After reading the source code of the two modules, we find that they add the __ro_after_init modifier to the declaration.

static struct genl_family l2tp_nl_family __ro_after_init = ...
static struct genl_family devlink_nl_family __ro_after_init = ...

When they enter the lower-level function, genl_register_family attempts to initialize their id and attrbuf members (although attrbuf has been deleted in the new kernel). Dmesg says they are read-only, which means they have been initialized before.

When the __ro_after_init is deleted, the Syzkaller does not display this problem.
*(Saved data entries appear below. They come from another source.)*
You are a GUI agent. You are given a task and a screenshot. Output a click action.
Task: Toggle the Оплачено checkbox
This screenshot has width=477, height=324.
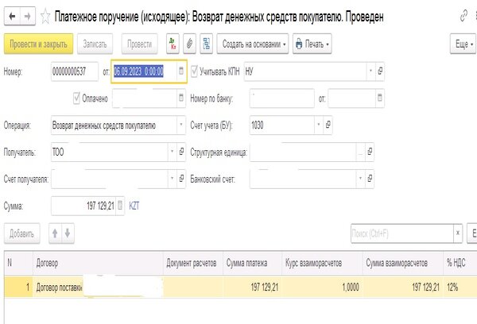pos(77,98)

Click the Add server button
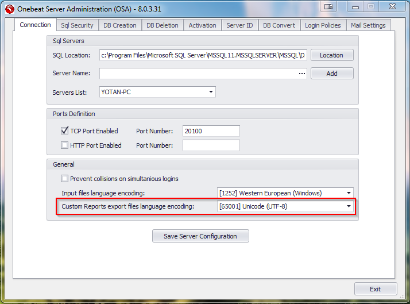(x=332, y=74)
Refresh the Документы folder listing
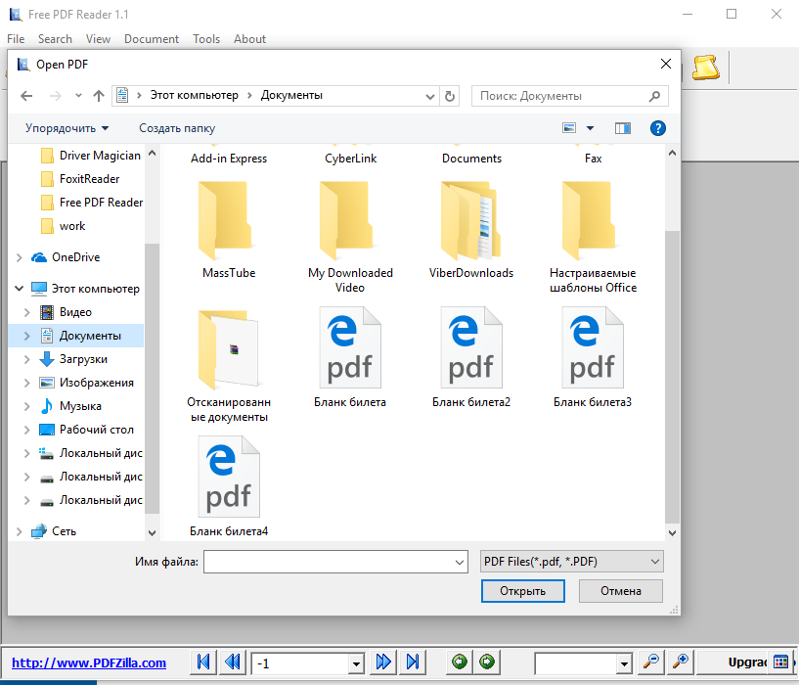 [x=450, y=96]
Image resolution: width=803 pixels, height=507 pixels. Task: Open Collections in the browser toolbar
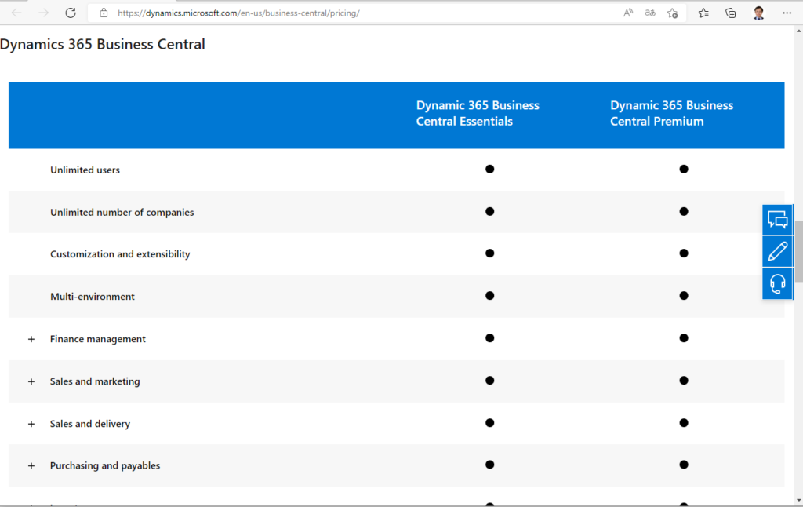pyautogui.click(x=730, y=13)
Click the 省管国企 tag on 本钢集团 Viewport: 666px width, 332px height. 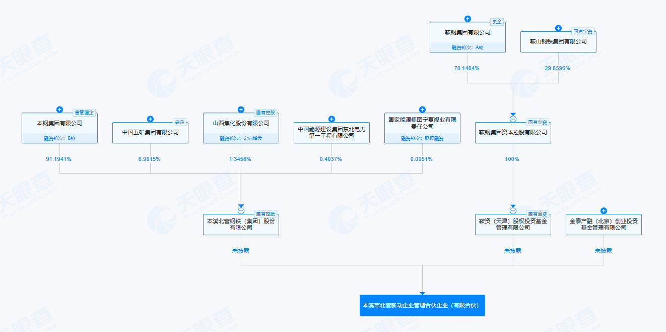tap(84, 113)
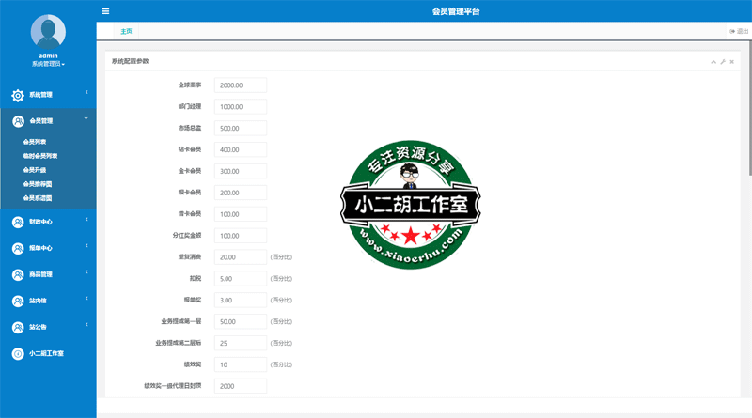Click the hamburger menu toggle icon
Viewport: 752px width, 418px height.
105,11
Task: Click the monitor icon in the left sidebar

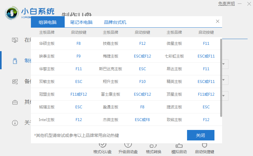Action: tap(15, 40)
We want to know if this is a problem with Syzkaller, or most __ro_after_init modules do.
Comment 1 Jakub Kicinski 2021-01-29 20:11:00 UTC 
At a glance looks like a problem with __ro_after_init on your platform.
The call trace shows genl_register_family() is called from do_init_module(), the __ro_after_init should not have been marked Read-Only yet when genl is called.
Comment 2 kircher 2021-02-01 07:28:43 UTC 
(In reply to Jakub Kicinski from comment #1)
> At a glance looks like a problem with __ro_after_init on your platform.
> The call trace shows genl_register_family() is called from do_init_module(),
> the __ro_after_init should not have been marked Read-Only yet when genl is
> called.

After thorough testing, we believe that this problem is caused by ftrace. In kernel 4.19, ftrace calls module_disable_ro before do_init_module to mark the memory as read-only. The calling relationship is

ftrace_replace_code
->__ftrace_replace_code
->ftrace_make_call
->module_enable_ro

We notice that the following statement exists in the ftrace_make_call function. The module_enable_ro function is called when you enter the if statement.:

long offset = (long)pc - (long)addr;
if (offset < -SZ_128M || offset >= SZ_128M) {
    ...
    module_disable_ro(mod);
    *dst = trampoline;
    module_enable_ro(mod, true);
    ...
}

Run the following command to reproduce the problem,although we don't know why this if condition is entered:

cd /sys/kernel/debug/tracing/
echo function > current_tracer
echo :mod:l2tp_netlink > set_ftrace_filter
modprobe l2tp_netlink